Sunday, October 3, 2010

Entries #8, 9 and 10

“My portraits are more about me than they are about the people I photograph.” ~Richard Avedon.



When artists create a piece, it is not to express ideas, concepts or feelings that the subject has, it is to express themselves, or their ideas/feelings of a particular subject.  Since photographers are the artist, and the people that are being photographed are the subject, it is the photographer who is expressed in the product.  Though the subjects move and exist in their own free will, it is the photographer who sees and decides what to capture.

“You don't take a photograph, you make it.” ~Ansel Adams




Taking implies that the composition was already exisiting and created.  photographers do not take and plagiarize reality, but rather by taking a photograph, show their interpretations and expression of the subjects.  Thus you do not "take" a photograph, but you "make it".  Compositions are created and found by photographers just as any other artist working in a studio.

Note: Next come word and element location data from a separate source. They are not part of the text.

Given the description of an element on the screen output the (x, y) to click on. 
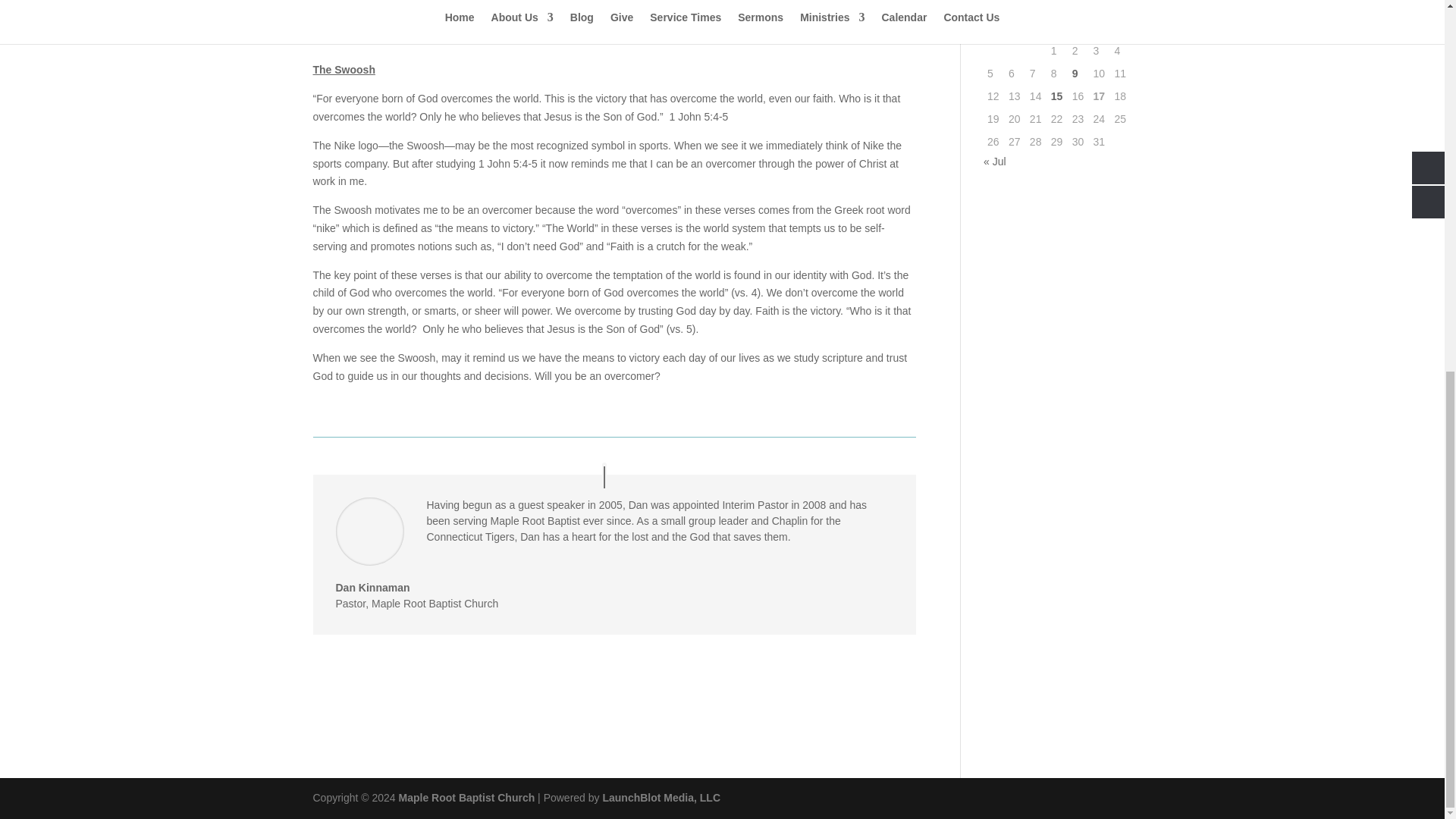
Friday (1078, 29)
Tuesday (1015, 29)
Wednesday (1036, 29)
Maple Root Baptist Church (466, 797)
Thursday (1057, 29)
Sunday (1120, 29)
Saturday (1099, 29)
LaunchBlot Media, LLC (661, 797)
Monday (994, 29)
Maple Root Baptist Church (466, 797)
Given the description of an element on the screen output the (x, y) to click on. 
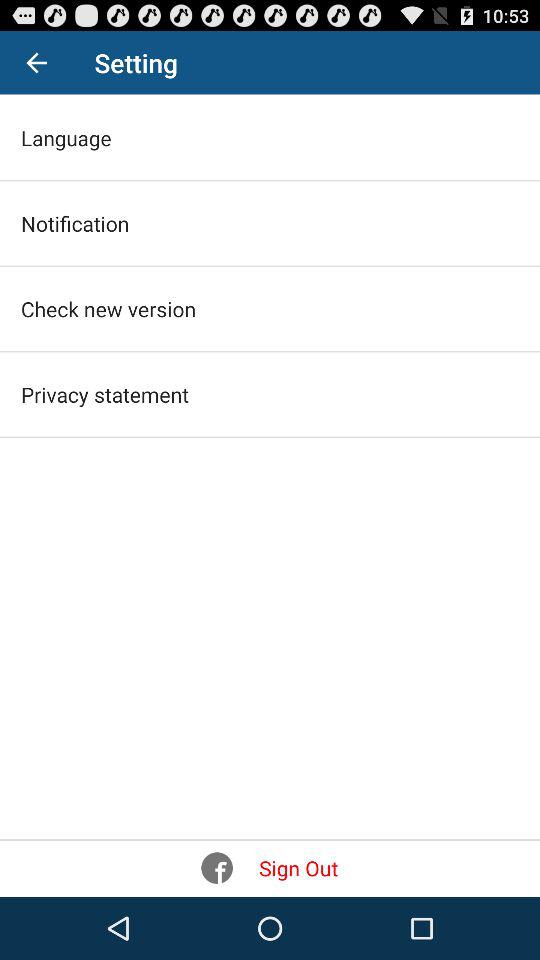
click icon above language icon (36, 62)
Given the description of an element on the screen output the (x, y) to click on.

“All photographs are there to remind us of what we forget. In this - as in other ways - they are the opposite of paintings. Paintings record what the painter remembers. Because each one of us forgets different things, a photo more than a painting may change its meaning according to who is looking at it.” ~John Berger
 

Paintings are recordings of memory, so it is the physical manifestation of the artist's interpretation of the memory.  It is an image of something that has already been morphed into what the artist sees/remembers/feels. Whereas photographs, though they are "made" not "taken", are an exact image of that time/event.  This allows the viewer to decide what to make of the image, and interpret it as they wish.